## Extract provided

--*--

I’m in Charleston–and will be for the next two weeks.

I’m visiting my two sons, who live two blocks from each other on Isle of Palms–which is just north of Charleston harbor.  AND, I’m staring my visit with my old young friend Tara Derr Webb and her husband Leighton Webb of Awendaw, SC.  They are the owners of the Farmbar project (farm to table food and the products of the most amazing farms and fiber makers) and of Deux Peuces Farm (two fleas–they are the two fleas).  Tara falls in age between my two sons, so I’ve known her almost as long as I’ve known them–minus a decade maybe.

Tara and I are working on her farm–there will be a workshop later today to make lacto-fermented foods and to teach others from the Farmbar community to make them.   And we are off in a minute to round up the food for the workshop.  I came prepared with books (Sandor Ellis Katz’s WILD FERMENTATION, for one) and a handout that includes gut health issues and information about The Weston A. Price Foundation.

This morning we shared this page from Thich Nhat Hanh’s HOW TO SIT:


Many of us keep trying to do more and more.  We do things because we want to make money, accomplish something, take care of others, or make our lives and our world better.  Often we do things without thinking, because we are in the habit of doing them, because someone asks us to, or because we think we should.  But if the foundation of our being is not strong enough, then the more we do, the more troubled our society becomes.

--*--

## Excerpted data
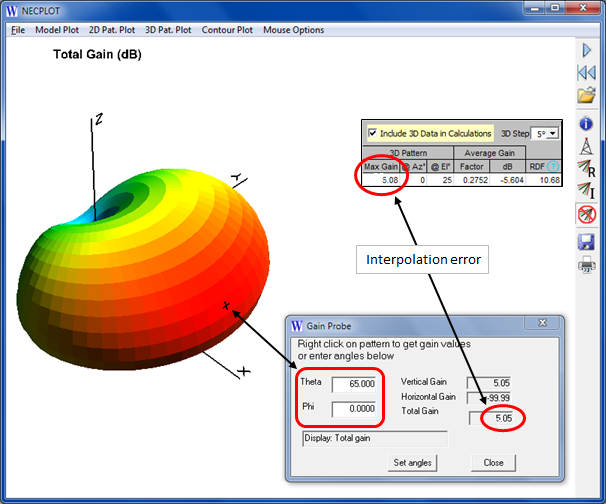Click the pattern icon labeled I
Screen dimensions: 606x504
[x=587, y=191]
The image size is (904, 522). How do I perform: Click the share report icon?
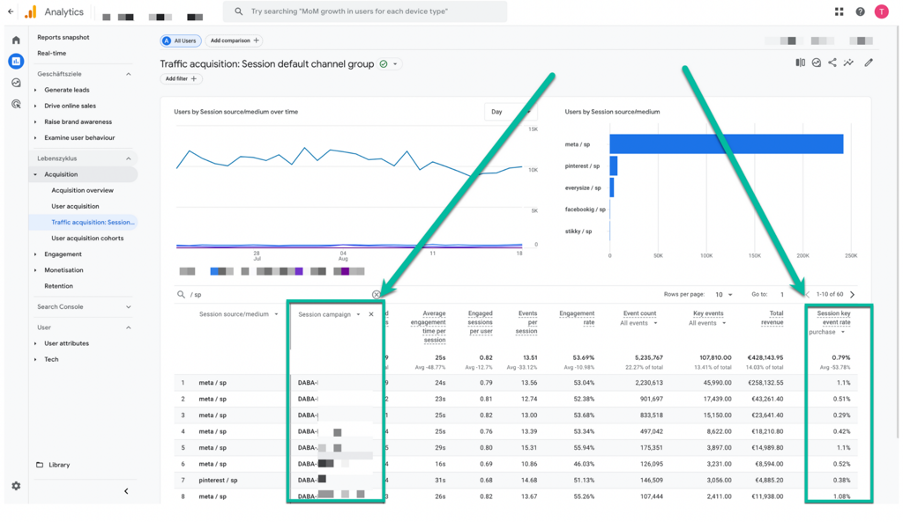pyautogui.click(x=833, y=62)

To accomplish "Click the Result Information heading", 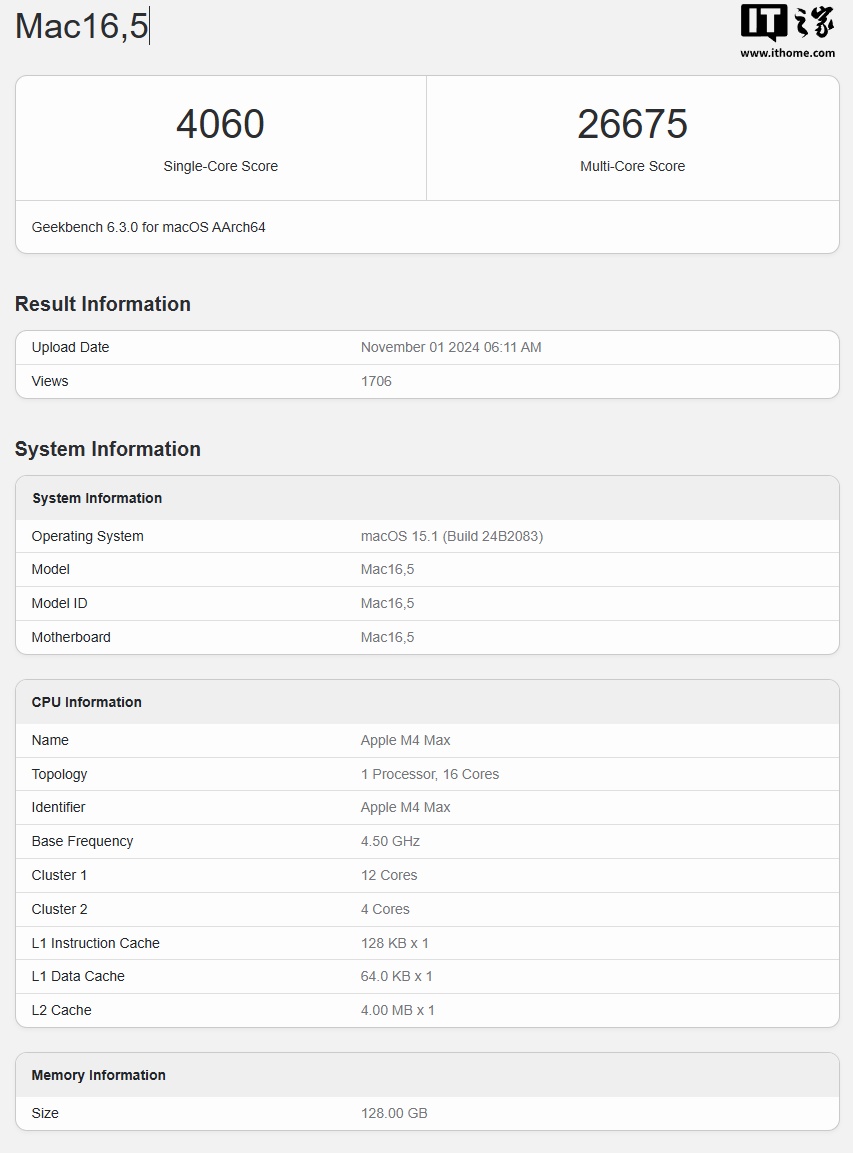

--*--

## Directions
• A. In the post about the Charleston visit, reproduce the passage from "This morning we" up to and including "our society becomes.".
• B. Translate this sentence from the post about the Charleston visit into Spanish: "Often we do things without thinking, because we are in the habit of doing them, because someone asks us to, or because we think we should."
• C. Continue the post about the Charleston visit, starting after its final sentence.

## Task-by-task results
• A.
This morning we shared this page from Thich Nhat Hanh’s HOW TO SIT:


Many of us keep trying to do more and more.  We do things because we want to make money, accomplish something, take care of others, or make our lives and our world better.  Often we do things without thinking, because we are in the habit of doing them, because someone asks us to, or because we think we should.  But if the foundation of our being is not strong enough, then the more we do, the more troubled our society becomes.

• B. A menudo hacemos cosas sin pensar, porque tenemos la costumbre de hacerlas, porque alguien nos lo pide o porque creemos que deberíamos hacerlo.

• C.
Sometimes we do a lot, but we don’t really do anything.  There are many people who work a lot.  There are people who seem to meditate a lot, spending many hours a day doing sitting meditation, chanting, reciting, lighting a lot of incense, but who never transform their anger, frustration, and jealousy.  This is because the quality of our being is the basis of all our actions.  With an attitude of accomplishing, judging, or grasping, all of our actions–even our meditation–will have that quality.  The quality of our presence is the most positive element that we can contribute to the world.